Introduction
Rotary Position Embedding (RoPE) is a position encoding method that encodes position information by rotating the key and query vectors in the attention mechanism. Unlike adding positional embeddings to inputs, RoPE integrates positional information directly into the attention computation through rotation matrices.
Core Concept: Rotation in 2D
RoPE leverages the fact that rotating a 2D vector encodes its position:
[x', y'] = [x·cos(θ) - y·sin(θ), x·sin(θ) + y·cos(θ)]
This is equivalent to multiplying by rotation matrix R(θ)
RoPE for Attention
In RoPE, we rotate query and key vectors by amounts proportional to their positions:
kₘ (rotated) = R(θₘ) · kₘ
Attention(qₙ, kₘ) ∝ qₙᵀ R(θₘ)ᵀ R(θₙ) kₘ
Properties of Rotation
Rotation preserves inner products between rotated vectors if they are rotated by the same amount:
R(θₙ)qₙ · R(θₘ)kₘ = qₙ · (R(θₘ)ᵀ R(θₙ) kₘ) = qₙ · R(θₙ₋θₘ) kₘ
The inner product between rotated vectors depends on the relative rotation (θₙ - θₘ), which is the relative position!
Multi-Dimensional Implementation
For embedding dimension d, we pair dimensions and rotate each pair:
θₙ,₂ᵢ = n · θᵢ where θᵢ = base^(−2i/d)
RoPE(qₙ, 2i) = qₙ,2i · cos(θₙ,₂ᵢ) - qₙ,2i+1 · sin(θₙ,₂ᵢ)

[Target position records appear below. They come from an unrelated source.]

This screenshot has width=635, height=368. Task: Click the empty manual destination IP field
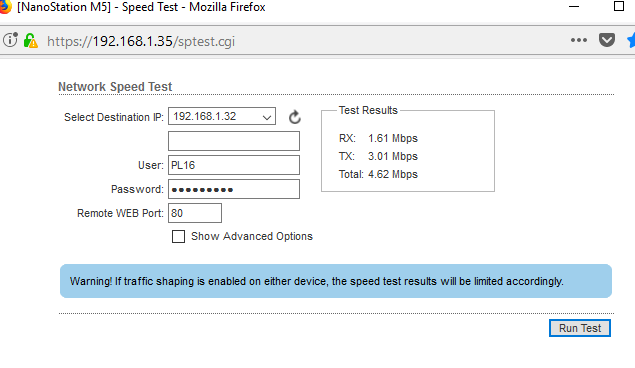[234, 141]
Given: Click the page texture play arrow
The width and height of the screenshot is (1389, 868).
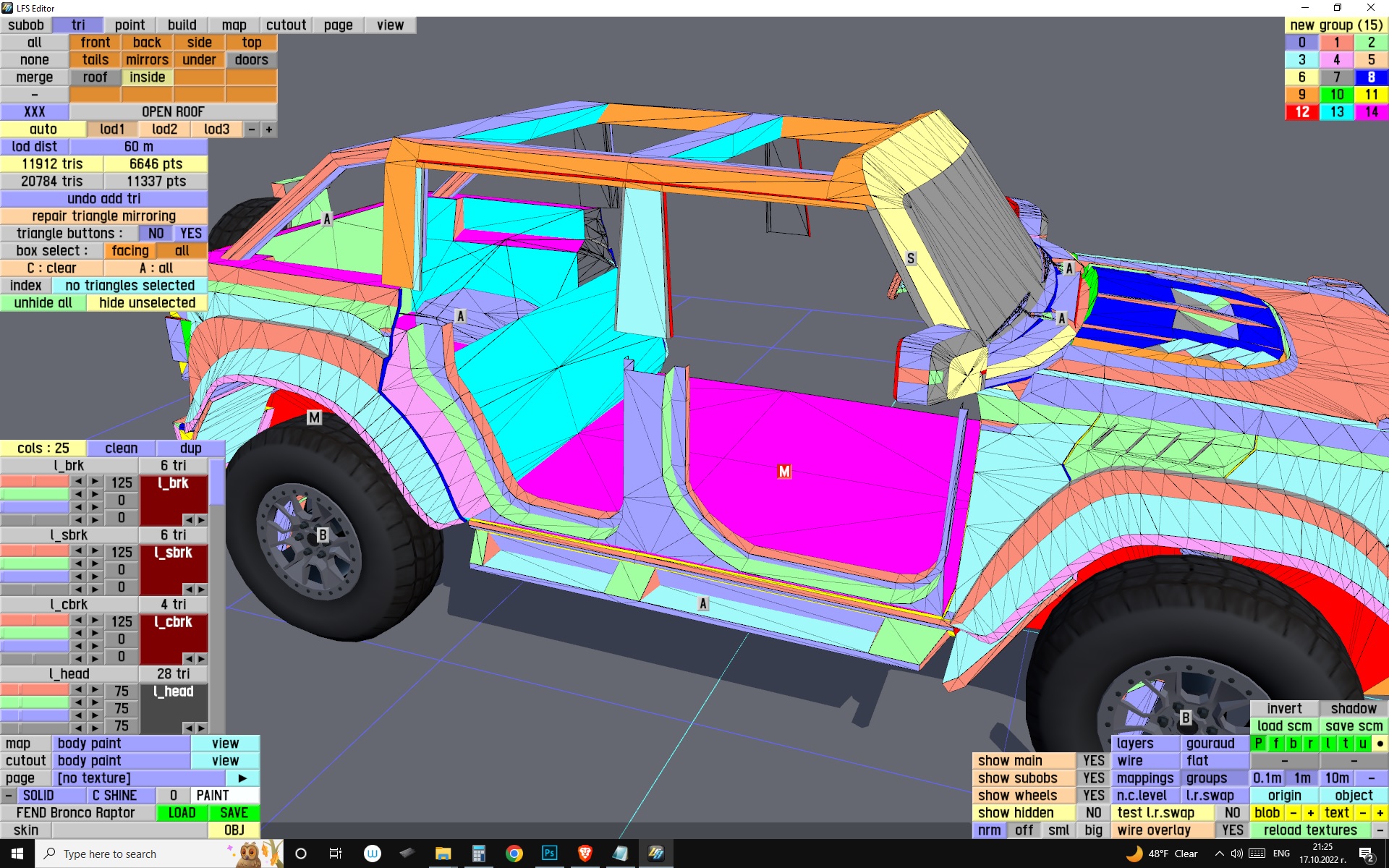Looking at the screenshot, I should [242, 778].
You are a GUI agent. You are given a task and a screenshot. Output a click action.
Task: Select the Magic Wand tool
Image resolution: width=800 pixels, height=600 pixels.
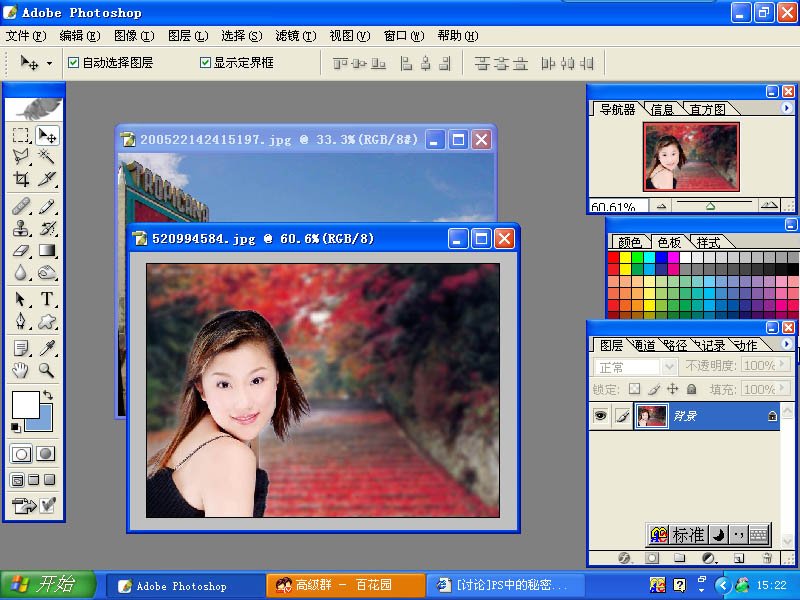(x=47, y=158)
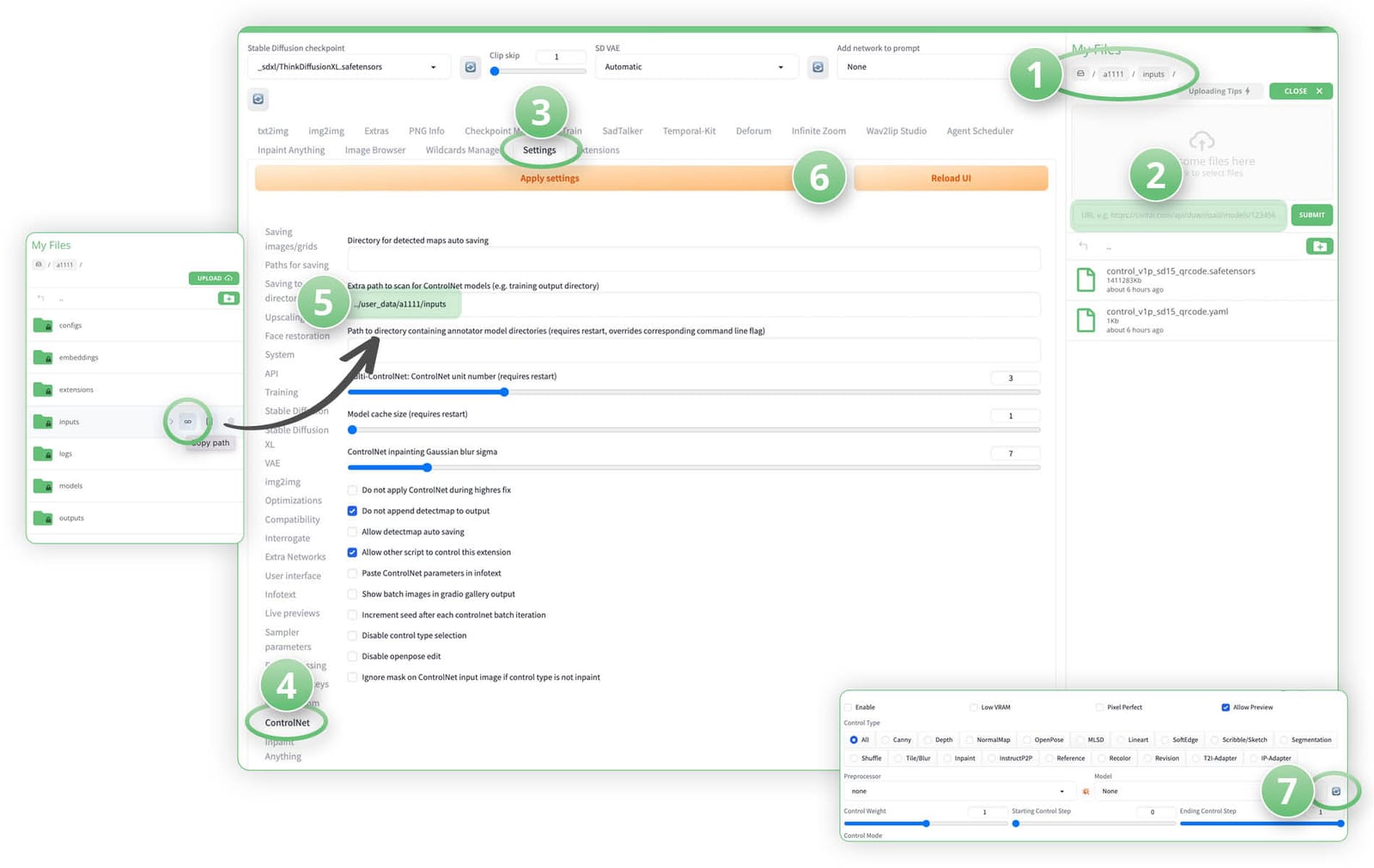
Task: Click the Apply settings button
Action: coord(550,179)
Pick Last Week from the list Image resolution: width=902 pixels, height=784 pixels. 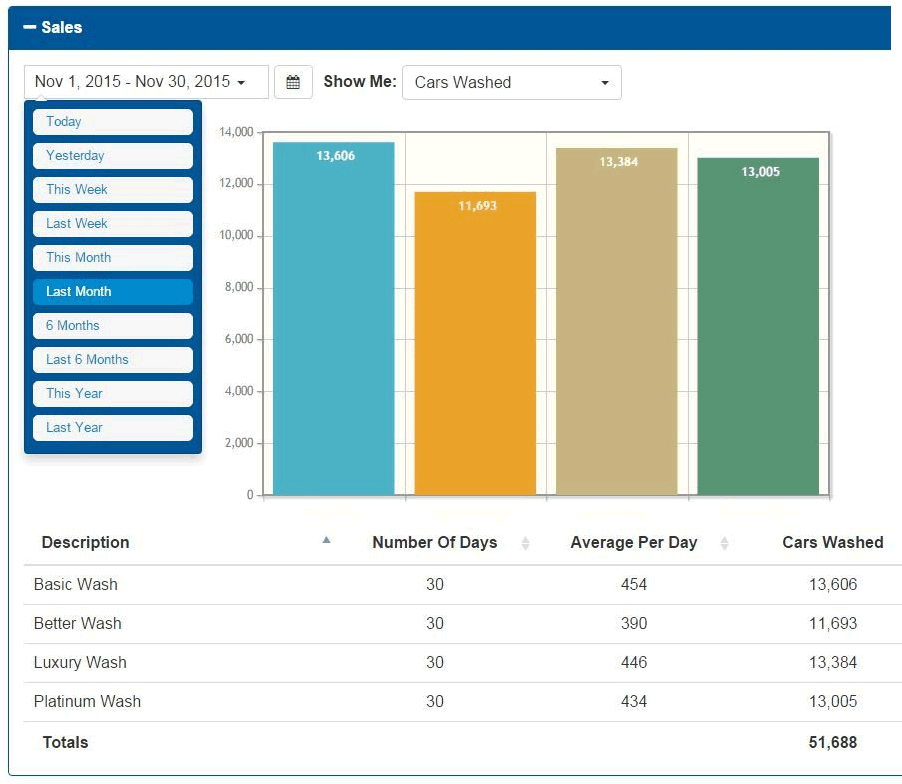(112, 224)
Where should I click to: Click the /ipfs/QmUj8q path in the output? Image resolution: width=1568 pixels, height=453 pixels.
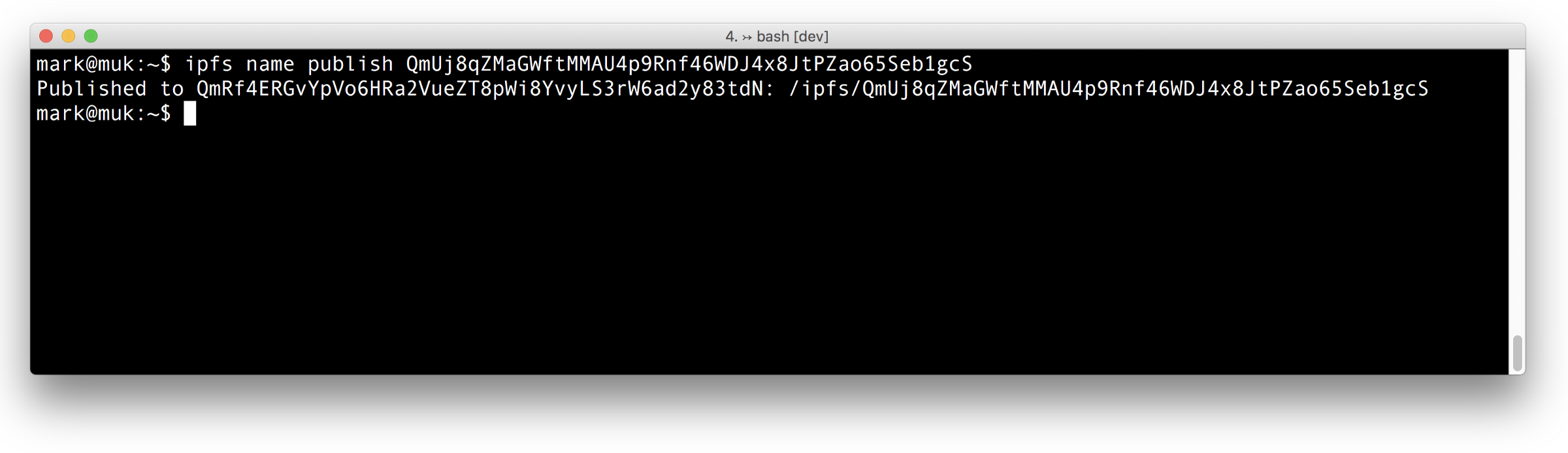pyautogui.click(x=1109, y=89)
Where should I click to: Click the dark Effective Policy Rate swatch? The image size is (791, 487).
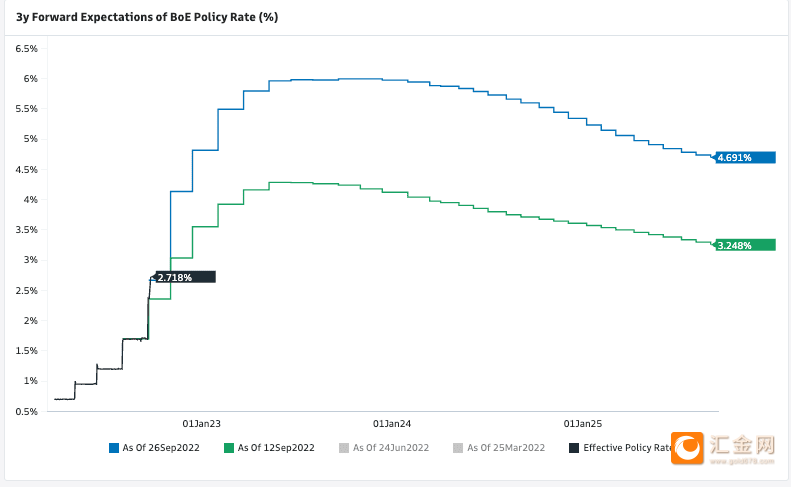574,448
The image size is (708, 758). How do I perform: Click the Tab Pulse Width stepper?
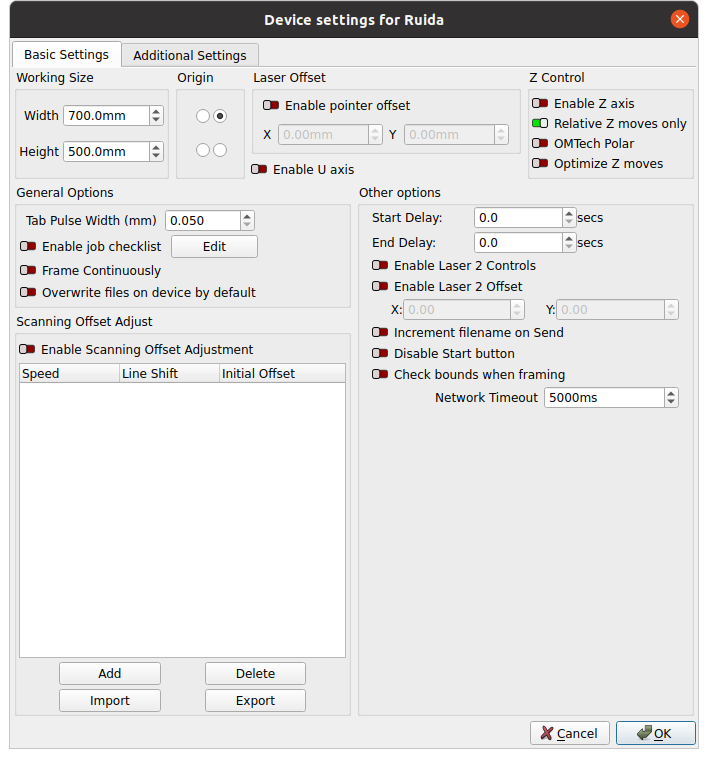pos(247,220)
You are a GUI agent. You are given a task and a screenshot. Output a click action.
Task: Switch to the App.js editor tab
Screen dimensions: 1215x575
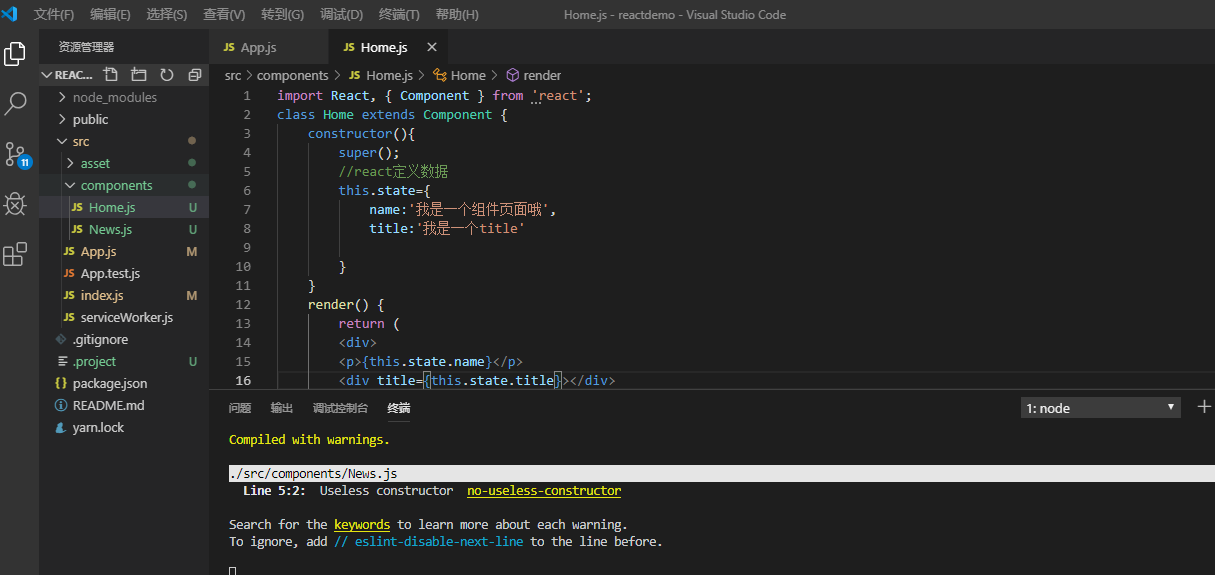point(258,47)
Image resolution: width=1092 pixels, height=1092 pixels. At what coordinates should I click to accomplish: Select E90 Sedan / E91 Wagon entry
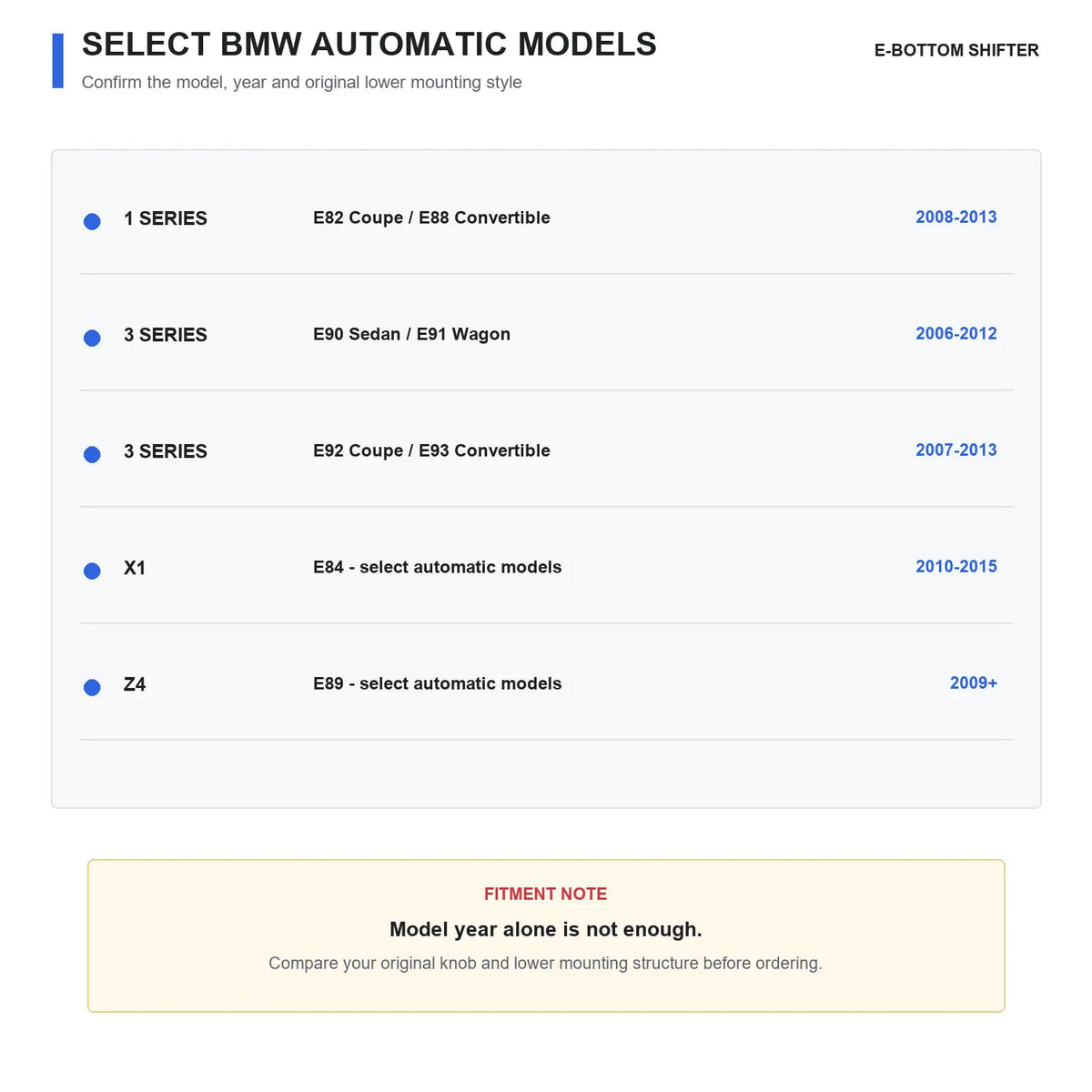pos(411,334)
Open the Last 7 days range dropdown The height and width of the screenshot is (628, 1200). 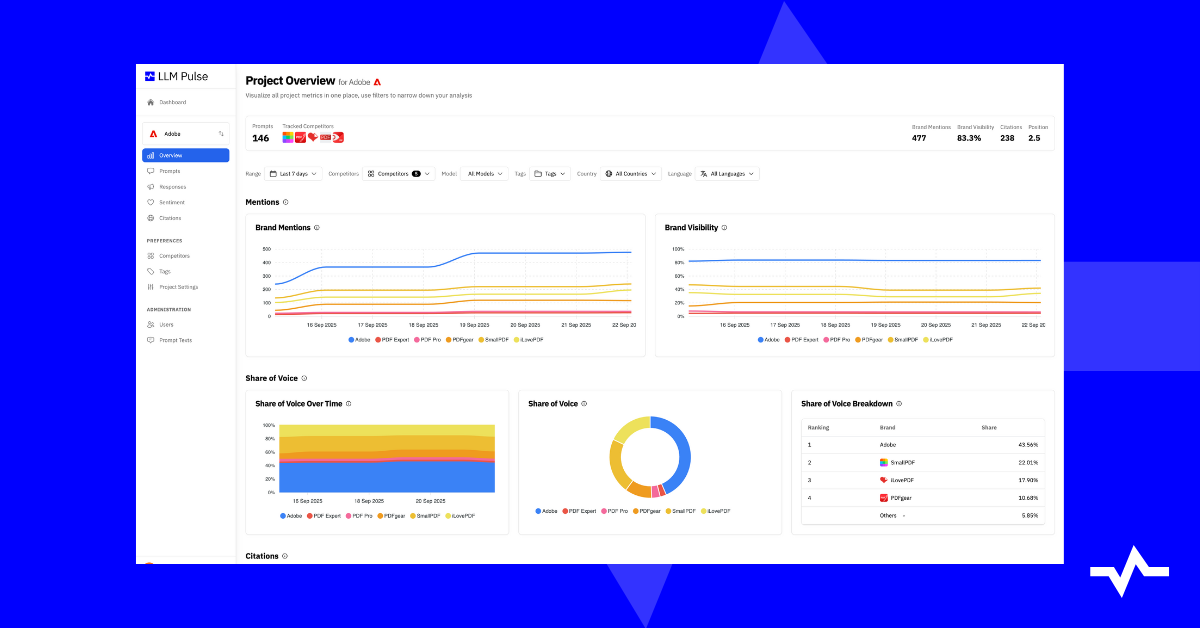click(295, 173)
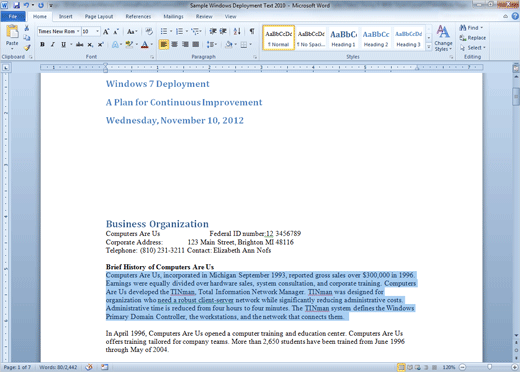
Task: Toggle show paragraph marks
Action: [x=252, y=31]
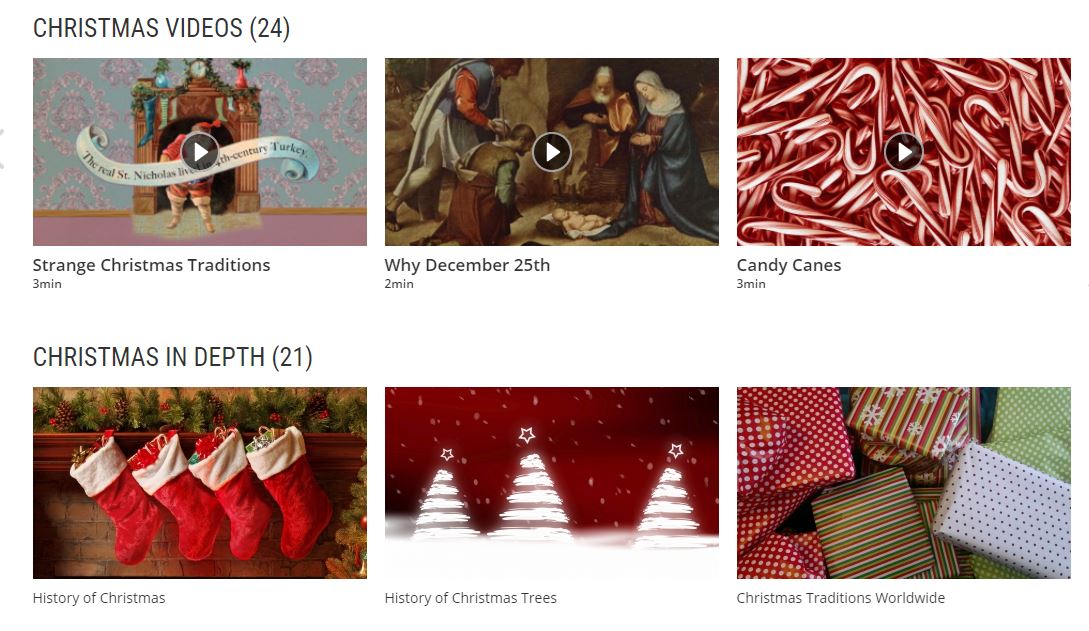Start the Candy Canes video via play icon

pos(904,151)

RoPE(qₙ, 2i+1) = qₙ,2i · sin(θₙ,₂ᵢ) + qₙ,2i+1 · cos(θₙ,₂ᵢ)
Advantages of RoPE
- Direct relative position encoding: Inner product naturally encodes relative position
- No added parameters: Position is encoded through rotation, no positional embeddings needed
- Works with linear attention: Compatible with linear attention variants
- Long context: Better extrapolation to longer sequences
- Efficient: Rotation is computationally cheap
Models Using RoPE
- Llama (Meta): First major model to use RoPE
- PaLM (Google): Uses RoPE variant
- ChatGLM: Uses RoPE
- Mistral: Uses RoPE
Comparison with Other Methods
| Aspect | Sinusoidal | Learned | RoPE |
|---|---|---|---|
| Method | Addition | Addition | Rotation |
| Parameters | None | max_len × d | None |
| Relative position | Indirect | No | Direct |
| Linear attention | No | No | Yes |